The central thesis of the neoconservatives and liberal hawks, and the latent justification for the war in Iraq is that by promoting democracy in the Arab and wider Muslim world - by military means if necessary - the constituency for radical Islamism will be diminished, and as it is diminished so will the threat of radical Islamist terrorism to the west. Even if it does not amount to liberal democracy, in the modern western sense, the more illiberal elements of Arab and Muslim society will at least have an opportunity to express their particular passions in electoral politics, rather than by flying airplanes into our respective places of work - or so the theory goes.

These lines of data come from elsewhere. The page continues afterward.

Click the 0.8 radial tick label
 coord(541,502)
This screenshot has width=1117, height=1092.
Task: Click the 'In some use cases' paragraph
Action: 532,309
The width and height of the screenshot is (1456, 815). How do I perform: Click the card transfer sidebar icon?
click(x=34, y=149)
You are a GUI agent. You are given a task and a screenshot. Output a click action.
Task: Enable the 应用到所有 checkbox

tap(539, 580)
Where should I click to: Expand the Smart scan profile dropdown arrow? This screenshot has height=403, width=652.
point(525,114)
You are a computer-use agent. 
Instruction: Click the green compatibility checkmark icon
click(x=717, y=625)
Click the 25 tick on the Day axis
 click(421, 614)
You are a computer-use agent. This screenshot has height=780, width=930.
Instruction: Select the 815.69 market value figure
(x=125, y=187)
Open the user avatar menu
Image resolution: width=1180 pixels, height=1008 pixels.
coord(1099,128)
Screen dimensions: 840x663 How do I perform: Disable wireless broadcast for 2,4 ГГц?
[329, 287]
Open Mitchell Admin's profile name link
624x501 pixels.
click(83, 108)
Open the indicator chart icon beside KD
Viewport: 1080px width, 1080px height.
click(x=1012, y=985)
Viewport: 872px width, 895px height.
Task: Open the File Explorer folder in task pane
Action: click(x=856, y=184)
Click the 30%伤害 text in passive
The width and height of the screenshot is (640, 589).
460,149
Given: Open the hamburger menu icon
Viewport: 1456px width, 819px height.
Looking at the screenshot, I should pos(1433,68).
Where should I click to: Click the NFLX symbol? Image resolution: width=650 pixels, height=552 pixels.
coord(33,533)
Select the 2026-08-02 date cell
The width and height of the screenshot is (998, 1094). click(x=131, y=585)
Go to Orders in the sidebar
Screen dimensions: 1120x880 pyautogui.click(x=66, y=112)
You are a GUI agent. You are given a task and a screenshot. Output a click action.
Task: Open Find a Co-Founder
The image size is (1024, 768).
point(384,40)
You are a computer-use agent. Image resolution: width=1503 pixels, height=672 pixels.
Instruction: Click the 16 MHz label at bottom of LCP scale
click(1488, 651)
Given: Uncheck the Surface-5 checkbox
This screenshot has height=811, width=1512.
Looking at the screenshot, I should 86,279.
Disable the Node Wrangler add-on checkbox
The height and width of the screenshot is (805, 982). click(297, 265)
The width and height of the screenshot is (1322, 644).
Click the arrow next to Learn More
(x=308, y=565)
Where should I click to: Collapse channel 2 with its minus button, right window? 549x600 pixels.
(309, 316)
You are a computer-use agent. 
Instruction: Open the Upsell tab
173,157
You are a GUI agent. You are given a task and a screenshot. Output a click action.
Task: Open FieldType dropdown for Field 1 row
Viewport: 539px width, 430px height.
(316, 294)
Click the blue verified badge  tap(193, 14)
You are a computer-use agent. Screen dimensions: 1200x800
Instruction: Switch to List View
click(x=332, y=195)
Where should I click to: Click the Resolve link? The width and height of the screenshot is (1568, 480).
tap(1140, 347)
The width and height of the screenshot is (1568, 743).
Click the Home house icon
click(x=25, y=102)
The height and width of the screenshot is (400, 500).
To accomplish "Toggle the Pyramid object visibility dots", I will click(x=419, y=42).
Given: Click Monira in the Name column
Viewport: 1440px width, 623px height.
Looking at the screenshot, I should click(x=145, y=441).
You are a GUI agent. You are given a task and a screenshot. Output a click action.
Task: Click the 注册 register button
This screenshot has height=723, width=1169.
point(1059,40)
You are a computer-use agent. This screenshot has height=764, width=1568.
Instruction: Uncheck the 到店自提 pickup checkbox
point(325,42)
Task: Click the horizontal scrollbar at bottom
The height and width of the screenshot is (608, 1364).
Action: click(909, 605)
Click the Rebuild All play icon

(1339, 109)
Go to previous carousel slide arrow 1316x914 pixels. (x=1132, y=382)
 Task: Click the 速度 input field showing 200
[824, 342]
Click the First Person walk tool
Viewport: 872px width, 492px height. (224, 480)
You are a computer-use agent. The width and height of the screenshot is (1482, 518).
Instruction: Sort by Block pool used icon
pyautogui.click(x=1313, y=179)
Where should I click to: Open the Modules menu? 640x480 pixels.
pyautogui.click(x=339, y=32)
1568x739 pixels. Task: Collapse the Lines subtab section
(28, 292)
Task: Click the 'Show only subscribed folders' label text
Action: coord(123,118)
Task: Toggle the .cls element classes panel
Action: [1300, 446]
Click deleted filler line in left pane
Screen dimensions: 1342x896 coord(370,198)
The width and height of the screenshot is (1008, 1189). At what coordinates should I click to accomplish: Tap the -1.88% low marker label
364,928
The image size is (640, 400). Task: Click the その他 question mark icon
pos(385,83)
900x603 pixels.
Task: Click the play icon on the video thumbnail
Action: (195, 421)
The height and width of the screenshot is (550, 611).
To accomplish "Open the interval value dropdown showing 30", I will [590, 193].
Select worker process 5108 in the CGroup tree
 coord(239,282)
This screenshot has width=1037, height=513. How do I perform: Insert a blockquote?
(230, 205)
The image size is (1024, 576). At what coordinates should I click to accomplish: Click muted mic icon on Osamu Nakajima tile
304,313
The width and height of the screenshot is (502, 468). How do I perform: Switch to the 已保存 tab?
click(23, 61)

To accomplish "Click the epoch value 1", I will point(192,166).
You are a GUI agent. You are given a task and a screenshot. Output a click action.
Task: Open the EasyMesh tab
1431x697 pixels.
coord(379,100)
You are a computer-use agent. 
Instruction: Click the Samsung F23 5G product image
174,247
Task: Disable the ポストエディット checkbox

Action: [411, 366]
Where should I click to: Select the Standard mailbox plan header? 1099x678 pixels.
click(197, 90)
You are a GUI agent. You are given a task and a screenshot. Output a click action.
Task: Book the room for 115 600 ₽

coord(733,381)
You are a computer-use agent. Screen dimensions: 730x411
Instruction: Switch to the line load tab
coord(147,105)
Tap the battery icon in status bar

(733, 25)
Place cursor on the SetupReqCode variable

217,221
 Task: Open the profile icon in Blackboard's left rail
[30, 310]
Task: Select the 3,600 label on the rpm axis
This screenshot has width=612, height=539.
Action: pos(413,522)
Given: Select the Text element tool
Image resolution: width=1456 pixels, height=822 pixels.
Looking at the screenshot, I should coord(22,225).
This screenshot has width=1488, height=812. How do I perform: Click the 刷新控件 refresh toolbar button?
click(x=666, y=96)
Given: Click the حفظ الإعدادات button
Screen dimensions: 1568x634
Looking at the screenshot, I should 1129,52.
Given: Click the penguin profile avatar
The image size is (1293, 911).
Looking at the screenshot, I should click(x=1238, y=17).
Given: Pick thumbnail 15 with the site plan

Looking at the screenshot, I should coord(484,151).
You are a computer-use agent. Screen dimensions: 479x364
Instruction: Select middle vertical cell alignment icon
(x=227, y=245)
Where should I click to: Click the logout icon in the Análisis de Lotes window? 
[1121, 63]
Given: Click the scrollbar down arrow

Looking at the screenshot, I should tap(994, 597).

Despite my lack of enthusiasm for the war in Iraq, and my conviction that dramatically reducing western dependence on oil, and strategically withdrawing from the region could also accomplish an end to the Islamist threat, I always found this thesis more sound than many on the left, or at least more sound than what the liberal internationalists have been trying to sell me.
But is it?
Over in Indonesia, which is not only a nascent Muslim democracy, but a nascent Muslim democracy in which the electorate handed a moderate the presidency this past year, there is a thriving radical Islamist movement bent not only on toppling the elected government, but also on taking its war with modernity to the west, and westerners. Remember that little bombing in Bali?
And don't even say Turkey, which was of course modernized, and liberalized through decades of iron-fisted secular authoritarianism in the twentieth century.
Then there's the sad case of Nigeria, where democracy has brought hardline sharia to all aspects of law - family, civil, and criminal - in the Muslim north. It has more than 80% approval there, and the central government, fearing a religious civil war, has no power to prevent women from becoming the de facto property of their husbands, the hands of thieves chopped off, and adulterers stoned to death. This is the face of Muslim democracy in the early 21st century, as much as those teary eyed Shia voting in Basra in January.
But while I'm on the subject of Iraq, it seems only a question now of how much sharia will be written into Iraqi law (particularly in the south) not if. I'm all for democracy, and to be frank I found the response by certain segments of the left to the elections in Iraq little short of vile, but if invading and occupying foreign countries at the cost of billions (and probably eventually trillions) of dollars, and thousands of lives, not to mention losing half our civil liberties at home, means we a) don't end the threat of Islamist terrorism and b) the people of the Muslim world choose deeply illiberal leaders and policies how is that worth it?
No one is going to convince me that a "war on terror" in which Washington continues to enable and protect repressive Arab and Muslim regimes, and does not seek political reform in the Arab and broader Muslim world is anything but a recipe for perpetual anti-American Islamist terrorism, which is to say that no one is going to convince me that liberal internationalism, or realism, or whatever you want to call it, vis a vis the Muslim world in the coming years is a good idea.
But count me decidely less convinced that the liberal hawks, neoconservatives, and eagles know what they're talking about.
My initial instincts, post 9/11, were isolationist. Perhaps those instincts were right, although count me as skeptical that we'll ever have a chance to find out.